COLUMBIA, S.C. The nation's health care system can't be overhauled without first addressing preventable health problems, particularly obesity, former Arkansas Gov. Mike Huckabee said Tuesday.
The former presidential candidate told a crowd of health insurers and care providers that politicians tend not to focus on preventable chronic health problems because they often require a generation - not a term in office - to bring about widely accepted change. He compared dealing with healthier living issues to anti-littering, seat belt and anti-smoking campaigns that took decades to take hold.
Huckabee was diagnosed with diabetes, lost more than 100 pounds and became an avid runner and outspoken in calling for adults and children to live healthier and control their weight.
Obesity looms as a problem in South Carolina. With 27.8 percent of adults obese, the Palmetto State ties with Tennessee as the nation's fattest, according to a Trust for America's Health study released last month. South Carolina ranked seventh for childhood obesity at nearly 19 percent.
"The sad fact is for the first time since 1776 and the 232 years of this nation's history, a child born in America today, because of the impact of obesity and childhood-related chronic diseases, is the first kid in the history of this nation who is not expected to have a life span equal to or greater than that of his parents or grandparents. Never happened before," Huckabee said.
Too often, Huckabee said, parents give children grease-laden fast food on the way to school and on the way home.

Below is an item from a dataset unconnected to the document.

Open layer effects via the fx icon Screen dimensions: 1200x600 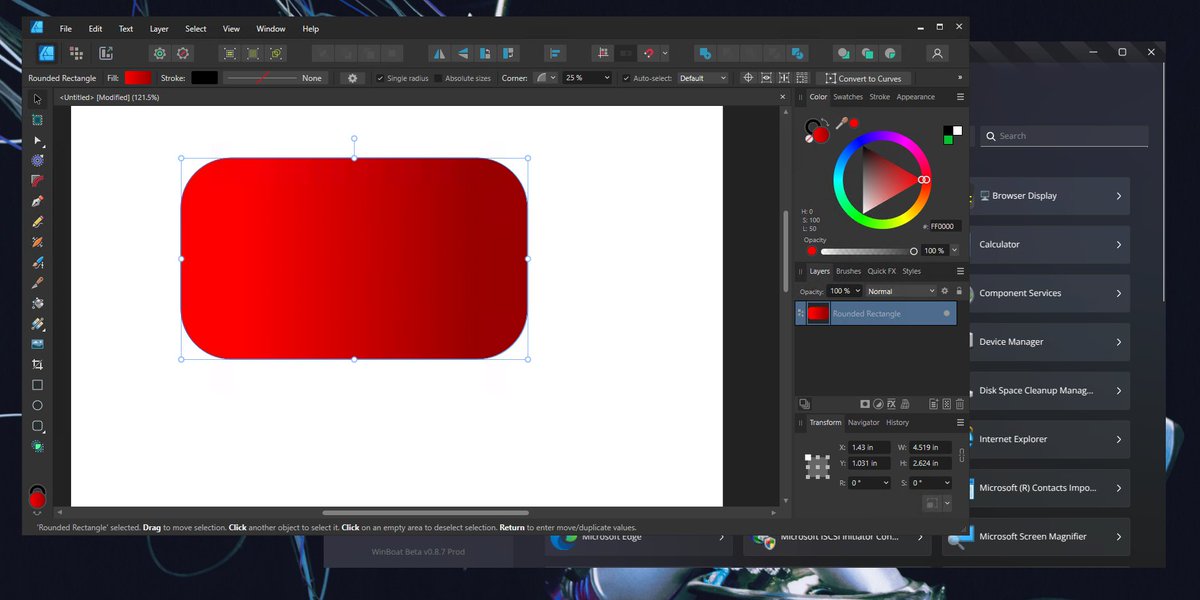891,403
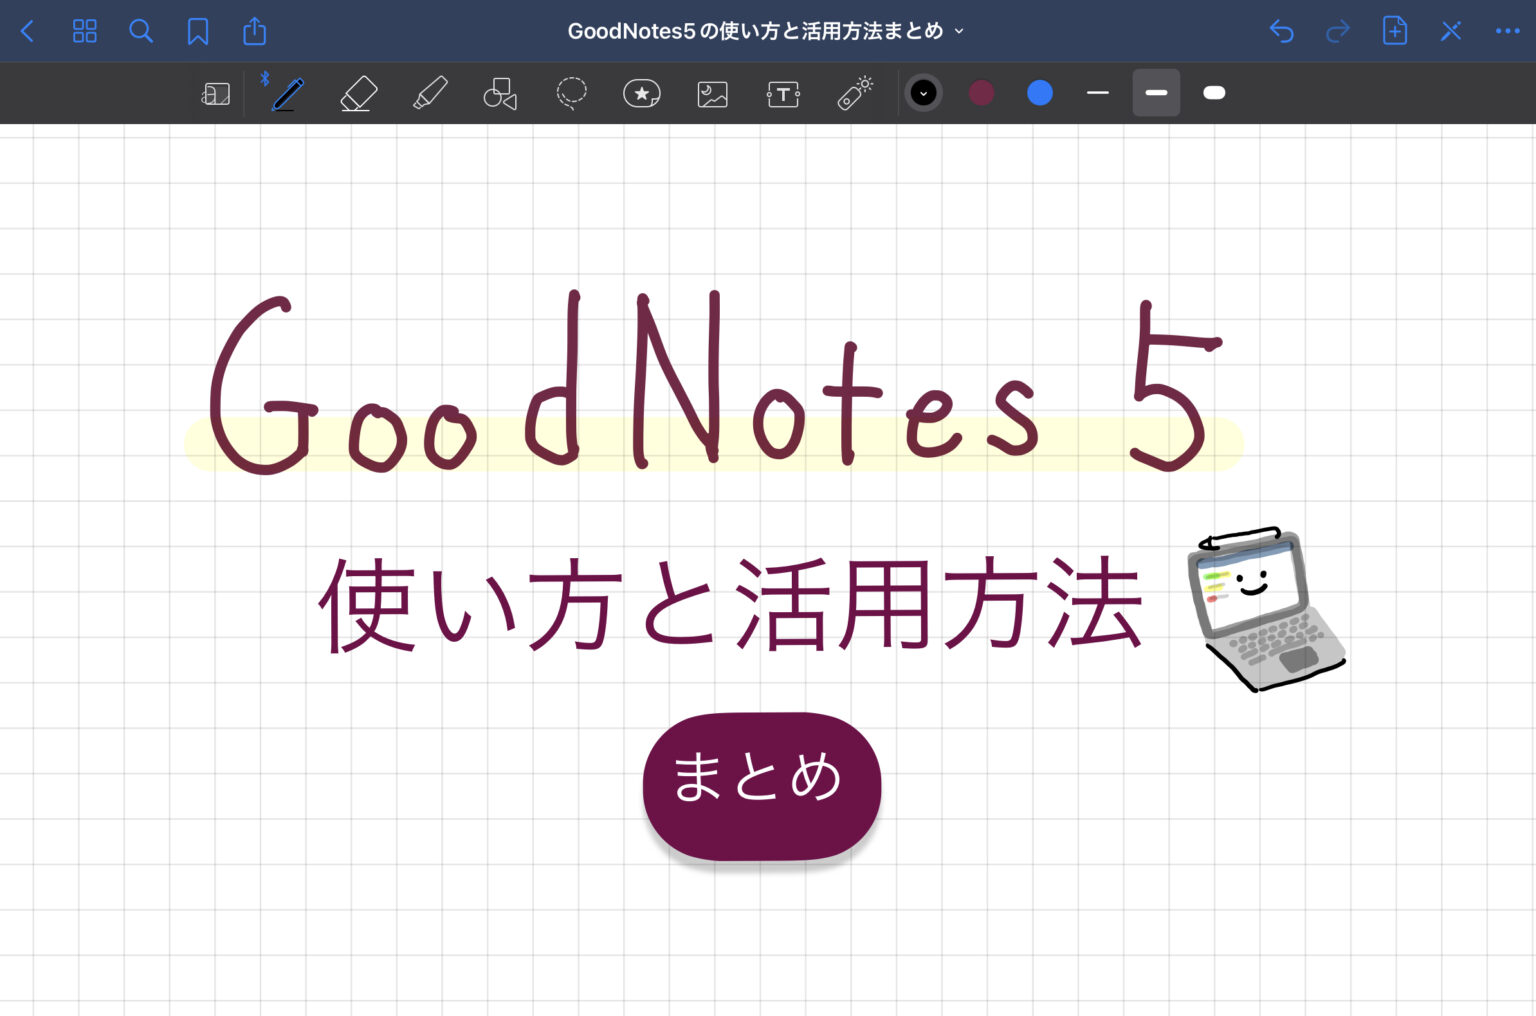
Task: Select the Eraser tool
Action: pyautogui.click(x=357, y=93)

Many "people think that the cause is because we've lost gym class and it's the school lunch menus. ... I wish it were that simple."
Emma Forkner, director of the state Department of Health and Human Services, told the gathering that obesity is taking a toll on state taxpayers, too.
An analysis of South Carolina Medicaid data claims showed 1,100 of 100,000 children were being treated for obesity in the Medicaid program compared with 195 out of 100,000 among private employers. Meanwhile, the cost for caring for the most seriously obese people is soaring. While the Medicaid program treated about 6,500 adults and children in the 2007 fiscal year for about $1.4 million, those costs for the same number of people nearly doubled to $2.7 million in the 2008 fiscal year, Forkner said.
Forkner expects new preventive care programs the state has begun using will help cut costs.
The "State of Our Health" conference in Columbia was sponsored by pharmaceutical company AstraZeneca LP and the National Committee for Quality Assurance. Among other things, the company makes drugs that target cholesterol, heart disease and diabetes.